(Beginning of The data)
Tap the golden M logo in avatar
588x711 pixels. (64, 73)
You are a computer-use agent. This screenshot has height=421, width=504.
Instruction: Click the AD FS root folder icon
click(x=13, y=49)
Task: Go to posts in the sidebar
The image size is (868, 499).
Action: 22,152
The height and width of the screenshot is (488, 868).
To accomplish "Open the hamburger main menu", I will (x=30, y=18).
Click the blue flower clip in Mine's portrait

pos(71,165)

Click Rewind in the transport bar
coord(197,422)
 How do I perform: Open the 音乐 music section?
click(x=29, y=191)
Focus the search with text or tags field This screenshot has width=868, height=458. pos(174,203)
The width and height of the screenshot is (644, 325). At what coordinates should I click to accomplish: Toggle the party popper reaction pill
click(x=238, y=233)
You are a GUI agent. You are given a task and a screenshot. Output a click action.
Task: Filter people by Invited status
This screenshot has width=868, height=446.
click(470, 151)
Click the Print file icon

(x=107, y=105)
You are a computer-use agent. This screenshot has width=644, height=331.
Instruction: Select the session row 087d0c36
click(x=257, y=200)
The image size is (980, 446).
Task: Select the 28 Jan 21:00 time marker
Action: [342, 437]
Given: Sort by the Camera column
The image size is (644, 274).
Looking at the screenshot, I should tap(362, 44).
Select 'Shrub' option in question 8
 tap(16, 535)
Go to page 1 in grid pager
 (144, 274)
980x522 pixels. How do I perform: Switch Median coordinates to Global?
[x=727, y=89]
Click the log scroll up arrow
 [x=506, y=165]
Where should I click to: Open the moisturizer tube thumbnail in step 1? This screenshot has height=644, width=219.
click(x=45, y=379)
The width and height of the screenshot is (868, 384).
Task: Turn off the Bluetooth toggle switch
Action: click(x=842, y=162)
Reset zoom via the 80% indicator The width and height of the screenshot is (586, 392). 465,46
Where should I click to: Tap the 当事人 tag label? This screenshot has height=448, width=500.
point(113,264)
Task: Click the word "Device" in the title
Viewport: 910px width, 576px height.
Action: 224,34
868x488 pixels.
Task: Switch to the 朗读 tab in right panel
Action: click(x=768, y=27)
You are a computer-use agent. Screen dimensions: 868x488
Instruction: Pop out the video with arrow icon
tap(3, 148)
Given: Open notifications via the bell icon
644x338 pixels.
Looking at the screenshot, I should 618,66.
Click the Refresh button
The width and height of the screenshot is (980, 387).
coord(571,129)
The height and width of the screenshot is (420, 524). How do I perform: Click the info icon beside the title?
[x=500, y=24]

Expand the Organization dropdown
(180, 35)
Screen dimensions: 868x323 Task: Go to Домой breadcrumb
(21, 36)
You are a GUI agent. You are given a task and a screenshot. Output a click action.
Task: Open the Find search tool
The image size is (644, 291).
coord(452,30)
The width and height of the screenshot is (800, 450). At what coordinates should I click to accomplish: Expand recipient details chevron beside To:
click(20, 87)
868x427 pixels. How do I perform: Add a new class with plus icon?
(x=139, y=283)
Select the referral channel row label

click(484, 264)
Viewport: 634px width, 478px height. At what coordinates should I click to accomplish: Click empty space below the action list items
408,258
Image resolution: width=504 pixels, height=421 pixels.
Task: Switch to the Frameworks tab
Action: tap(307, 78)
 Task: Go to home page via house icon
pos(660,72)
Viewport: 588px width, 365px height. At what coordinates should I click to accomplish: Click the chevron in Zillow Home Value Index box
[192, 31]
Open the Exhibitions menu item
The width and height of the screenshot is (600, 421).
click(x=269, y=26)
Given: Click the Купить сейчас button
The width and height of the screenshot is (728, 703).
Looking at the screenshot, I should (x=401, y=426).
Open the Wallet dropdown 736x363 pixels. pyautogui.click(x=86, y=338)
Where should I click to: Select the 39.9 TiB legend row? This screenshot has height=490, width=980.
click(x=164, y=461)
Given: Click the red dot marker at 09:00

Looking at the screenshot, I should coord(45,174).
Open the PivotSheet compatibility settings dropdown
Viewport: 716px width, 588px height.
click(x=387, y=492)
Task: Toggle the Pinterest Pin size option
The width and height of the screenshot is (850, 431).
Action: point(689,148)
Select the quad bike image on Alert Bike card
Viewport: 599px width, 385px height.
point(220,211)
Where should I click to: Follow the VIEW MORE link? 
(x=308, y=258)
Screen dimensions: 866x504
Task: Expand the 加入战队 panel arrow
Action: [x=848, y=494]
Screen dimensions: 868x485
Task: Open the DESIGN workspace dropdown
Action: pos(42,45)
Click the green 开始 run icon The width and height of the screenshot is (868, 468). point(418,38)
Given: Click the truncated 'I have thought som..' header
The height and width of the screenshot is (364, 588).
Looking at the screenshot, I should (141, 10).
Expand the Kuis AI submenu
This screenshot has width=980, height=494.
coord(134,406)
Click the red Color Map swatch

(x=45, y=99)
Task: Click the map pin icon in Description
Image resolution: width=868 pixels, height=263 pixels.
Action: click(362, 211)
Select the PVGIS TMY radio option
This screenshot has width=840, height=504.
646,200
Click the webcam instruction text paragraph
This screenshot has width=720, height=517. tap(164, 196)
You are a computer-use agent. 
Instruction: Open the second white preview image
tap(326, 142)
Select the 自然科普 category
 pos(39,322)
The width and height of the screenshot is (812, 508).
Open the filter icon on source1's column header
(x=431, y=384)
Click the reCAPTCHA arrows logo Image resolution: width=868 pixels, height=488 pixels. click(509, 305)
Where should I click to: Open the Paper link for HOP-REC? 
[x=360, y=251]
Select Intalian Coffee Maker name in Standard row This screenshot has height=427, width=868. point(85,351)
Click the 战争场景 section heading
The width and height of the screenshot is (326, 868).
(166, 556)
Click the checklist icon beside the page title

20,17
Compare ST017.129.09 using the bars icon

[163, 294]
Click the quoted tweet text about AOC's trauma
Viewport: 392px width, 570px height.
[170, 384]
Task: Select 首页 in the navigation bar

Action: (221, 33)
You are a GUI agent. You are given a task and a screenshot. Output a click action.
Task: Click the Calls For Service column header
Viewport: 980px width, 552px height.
(End of The data)
- **Directions for this task**: What is needed is a word-for-word copy of the records.

- **Solution**:
Tap the golden M logo in avatar
588x711 pixels. (64, 73)
You are a computer-use agent. This screenshot has height=421, width=504.
Instruction: Click the AD FS root folder icon
click(x=13, y=49)
Task: Go to posts in the sidebar
The image size is (868, 499).
Action: 22,152
The height and width of the screenshot is (488, 868).
To accomplish "Open the hamburger main menu", I will (x=30, y=18).
Click the blue flower clip in Mine's portrait

pos(71,165)

Click Rewind in the transport bar
coord(197,422)
 How do I perform: Open the 音乐 music section?
click(x=29, y=191)
Focus the search with text or tags field This screenshot has width=868, height=458. pos(174,203)
The width and height of the screenshot is (644, 325). At what coordinates should I click to accomplish: Toggle the party popper reaction pill
click(x=238, y=233)
You are a GUI agent. You are given a task and a screenshot. Output a click action.
Task: Filter people by Invited status
This screenshot has width=868, height=446.
click(470, 151)
Click the Print file icon

(x=107, y=105)
You are a computer-use agent. This screenshot has width=644, height=331.
Instruction: Select the session row 087d0c36
click(x=257, y=200)
The image size is (980, 446).
Task: Select the 28 Jan 21:00 time marker
Action: [342, 437]
Given: Sort by the Camera column
The image size is (644, 274).
Looking at the screenshot, I should tap(362, 44).
Select 'Shrub' option in question 8
 tap(16, 535)
Go to page 1 in grid pager
 (144, 274)
980x522 pixels. How do I perform: Switch Median coordinates to Global?
[x=727, y=89]
Click the log scroll up arrow
 [x=506, y=165]
Where should I click to: Open the moisturizer tube thumbnail in step 1? This screenshot has height=644, width=219.
click(x=45, y=379)
The width and height of the screenshot is (868, 384).
Task: Turn off the Bluetooth toggle switch
Action: click(x=842, y=162)
Reset zoom via the 80% indicator The width and height of the screenshot is (586, 392). 465,46
Where should I click to: Tap the 当事人 tag label? This screenshot has height=448, width=500.
point(113,264)
Task: Click the word "Device" in the title
Viewport: 910px width, 576px height.
Action: 224,34
868x488 pixels.
Task: Switch to the 朗读 tab in right panel
Action: click(x=768, y=27)
You are a computer-use agent. Screen dimensions: 868x488
Instruction: Pop out the video with arrow icon
tap(3, 148)
Given: Open notifications via the bell icon
644x338 pixels.
Looking at the screenshot, I should 618,66.
Click the Refresh button
The width and height of the screenshot is (980, 387).
coord(571,129)
The height and width of the screenshot is (420, 524). How do I perform: Click the info icon beside the title?
[x=500, y=24]

Expand the Organization dropdown
(180, 35)
Screen dimensions: 868x323 Task: Go to Домой breadcrumb
(21, 36)
You are a GUI agent. You are given a task and a screenshot. Output a click action.
Task: Open the Find search tool
The image size is (644, 291).
coord(452,30)
The width and height of the screenshot is (800, 450). At what coordinates should I click to accomplish: Expand recipient details chevron beside To:
click(20, 87)
868x427 pixels. How do I perform: Add a new class with plus icon?
(x=139, y=283)
Select the referral channel row label

click(484, 264)
Viewport: 634px width, 478px height. At what coordinates should I click to accomplish: Click empty space below the action list items
408,258
Image resolution: width=504 pixels, height=421 pixels.
Task: Switch to the Frameworks tab
Action: tap(307, 78)
 Task: Go to home page via house icon
pos(660,72)
Viewport: 588px width, 365px height. At what coordinates should I click to accomplish: Click the chevron in Zillow Home Value Index box
[192, 31]
Open the Exhibitions menu item
The width and height of the screenshot is (600, 421).
click(x=269, y=26)
Given: Click the Купить сейчас button
The width and height of the screenshot is (728, 703).
Looking at the screenshot, I should (x=401, y=426).
Open the Wallet dropdown 736x363 pixels. pyautogui.click(x=86, y=338)
Where should I click to: Select the 39.9 TiB legend row? This screenshot has height=490, width=980.
click(x=164, y=461)
Given: Click the red dot marker at 09:00

Looking at the screenshot, I should coord(45,174).
Open the PivotSheet compatibility settings dropdown
Viewport: 716px width, 588px height.
click(x=387, y=492)
Task: Toggle the Pinterest Pin size option
The width and height of the screenshot is (850, 431).
Action: point(689,148)
Select the quad bike image on Alert Bike card
Viewport: 599px width, 385px height.
point(220,211)
Where should I click to: Follow the VIEW MORE link? 
(x=308, y=258)
Screen dimensions: 866x504
Task: Expand the 加入战队 panel arrow
Action: [x=848, y=494]
Screen dimensions: 868x485
Task: Open the DESIGN workspace dropdown
Action: pos(42,45)
Click the green 开始 run icon The width and height of the screenshot is (868, 468). point(418,38)
Given: Click the truncated 'I have thought som..' header
The height and width of the screenshot is (364, 588).
Looking at the screenshot, I should (141, 10).
Expand the Kuis AI submenu
This screenshot has width=980, height=494.
coord(134,406)
Click the red Color Map swatch

(x=45, y=99)
Task: Click the map pin icon in Description
Image resolution: width=868 pixels, height=263 pixels.
Action: click(362, 211)
Select the PVGIS TMY radio option
This screenshot has width=840, height=504.
646,200
Click the webcam instruction text paragraph
This screenshot has width=720, height=517. tap(164, 196)
You are a computer-use agent. 
Instruction: Open the second white preview image
tap(326, 142)
Select the 自然科普 category
 pos(39,322)
The width and height of the screenshot is (812, 508).
Open the filter icon on source1's column header
(x=431, y=384)
Click the reCAPTCHA arrows logo Image resolution: width=868 pixels, height=488 pixels. click(509, 305)
Where should I click to: Open the Paper link for HOP-REC? 
[x=360, y=251]
Select Intalian Coffee Maker name in Standard row This screenshot has height=427, width=868. point(85,351)
Click the 战争场景 section heading
The width and height of the screenshot is (326, 868).
(166, 556)
Click the checklist icon beside the page title

20,17
Compare ST017.129.09 using the bars icon

[163, 294]
Click the quoted tweet text about AOC's trauma
Viewport: 392px width, 570px height.
[170, 384]
Task: Select 首页 in the navigation bar

Action: (221, 33)
You are a GUI agent. You are given a task and a screenshot. Output a click action.
Task: Click the Calls For Service column header
Viewport: 980px width, 552px height.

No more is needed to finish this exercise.